ACTIVITY: Beginning at whichever line contains "1240x800 pixels. At", reproduce each line of the records below word for word, ending with the last, and add nothing.

[INPUT DATA — start]

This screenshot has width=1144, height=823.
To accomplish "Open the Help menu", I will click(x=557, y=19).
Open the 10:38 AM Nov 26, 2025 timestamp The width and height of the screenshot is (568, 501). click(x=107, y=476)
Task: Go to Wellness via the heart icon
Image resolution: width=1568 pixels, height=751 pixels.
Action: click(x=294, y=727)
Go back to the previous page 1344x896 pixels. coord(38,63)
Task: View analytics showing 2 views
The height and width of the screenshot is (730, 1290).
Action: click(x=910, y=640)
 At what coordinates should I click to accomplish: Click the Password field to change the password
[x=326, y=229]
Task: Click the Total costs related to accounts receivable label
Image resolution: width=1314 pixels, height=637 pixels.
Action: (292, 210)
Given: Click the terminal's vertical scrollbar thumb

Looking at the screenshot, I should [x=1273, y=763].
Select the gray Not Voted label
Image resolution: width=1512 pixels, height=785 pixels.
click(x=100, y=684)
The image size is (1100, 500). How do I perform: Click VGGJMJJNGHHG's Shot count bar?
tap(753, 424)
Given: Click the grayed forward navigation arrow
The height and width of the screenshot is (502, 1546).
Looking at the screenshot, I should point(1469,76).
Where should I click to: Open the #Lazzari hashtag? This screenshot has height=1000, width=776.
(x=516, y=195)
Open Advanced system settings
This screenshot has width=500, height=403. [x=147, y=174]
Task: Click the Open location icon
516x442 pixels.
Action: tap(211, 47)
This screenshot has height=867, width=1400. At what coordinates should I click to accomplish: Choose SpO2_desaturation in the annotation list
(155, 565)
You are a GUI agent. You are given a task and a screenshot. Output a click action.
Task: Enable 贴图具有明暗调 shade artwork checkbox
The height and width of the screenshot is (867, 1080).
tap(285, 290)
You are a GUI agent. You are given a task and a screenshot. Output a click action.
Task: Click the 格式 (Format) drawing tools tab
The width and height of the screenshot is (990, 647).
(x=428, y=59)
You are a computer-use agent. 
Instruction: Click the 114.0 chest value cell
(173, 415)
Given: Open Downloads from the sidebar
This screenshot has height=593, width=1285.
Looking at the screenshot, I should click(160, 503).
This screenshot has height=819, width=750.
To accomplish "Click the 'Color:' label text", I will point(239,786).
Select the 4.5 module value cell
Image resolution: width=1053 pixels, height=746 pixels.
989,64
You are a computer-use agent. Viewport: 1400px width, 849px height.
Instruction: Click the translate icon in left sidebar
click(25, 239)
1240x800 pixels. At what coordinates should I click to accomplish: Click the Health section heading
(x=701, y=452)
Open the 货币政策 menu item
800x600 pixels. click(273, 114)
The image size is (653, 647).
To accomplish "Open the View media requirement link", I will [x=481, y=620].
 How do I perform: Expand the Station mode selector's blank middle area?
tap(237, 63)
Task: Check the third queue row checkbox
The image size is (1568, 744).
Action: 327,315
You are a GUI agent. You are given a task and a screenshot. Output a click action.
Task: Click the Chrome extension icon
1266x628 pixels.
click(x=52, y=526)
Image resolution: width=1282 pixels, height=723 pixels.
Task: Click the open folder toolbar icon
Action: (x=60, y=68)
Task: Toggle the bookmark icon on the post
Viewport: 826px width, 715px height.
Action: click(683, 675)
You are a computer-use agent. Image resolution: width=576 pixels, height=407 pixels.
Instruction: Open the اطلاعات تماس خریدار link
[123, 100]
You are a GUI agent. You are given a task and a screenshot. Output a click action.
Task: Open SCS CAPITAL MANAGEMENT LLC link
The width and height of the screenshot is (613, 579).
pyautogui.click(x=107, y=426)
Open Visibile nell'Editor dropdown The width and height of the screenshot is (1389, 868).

[INPUT DATA — finish]

PROBLEM SOLUTION:
1240x800 pixels. At what coordinates should I click to accomplish: Click the Health section heading
(x=701, y=452)
Open the 货币政策 menu item
800x600 pixels. click(273, 114)
The image size is (653, 647).
To accomplish "Open the View media requirement link", I will [x=481, y=620].
 How do I perform: Expand the Station mode selector's blank middle area?
tap(237, 63)
Task: Check the third queue row checkbox
The image size is (1568, 744).
Action: 327,315
You are a GUI agent. You are given a task and a screenshot. Output a click action.
Task: Click the Chrome extension icon
1266x628 pixels.
click(x=52, y=526)
Image resolution: width=1282 pixels, height=723 pixels.
Task: Click the open folder toolbar icon
Action: (x=60, y=68)
Task: Toggle the bookmark icon on the post
Viewport: 826px width, 715px height.
Action: click(683, 675)
You are a computer-use agent. Image resolution: width=576 pixels, height=407 pixels.
Instruction: Open the اطلاعات تماس خریدار link
[123, 100]
You are a GUI agent. You are given a task and a screenshot. Output a click action.
Task: Open SCS CAPITAL MANAGEMENT LLC link
The width and height of the screenshot is (613, 579).
pyautogui.click(x=107, y=426)
Open Visibile nell'Editor dropdown The width and height of the screenshot is (1389, 868).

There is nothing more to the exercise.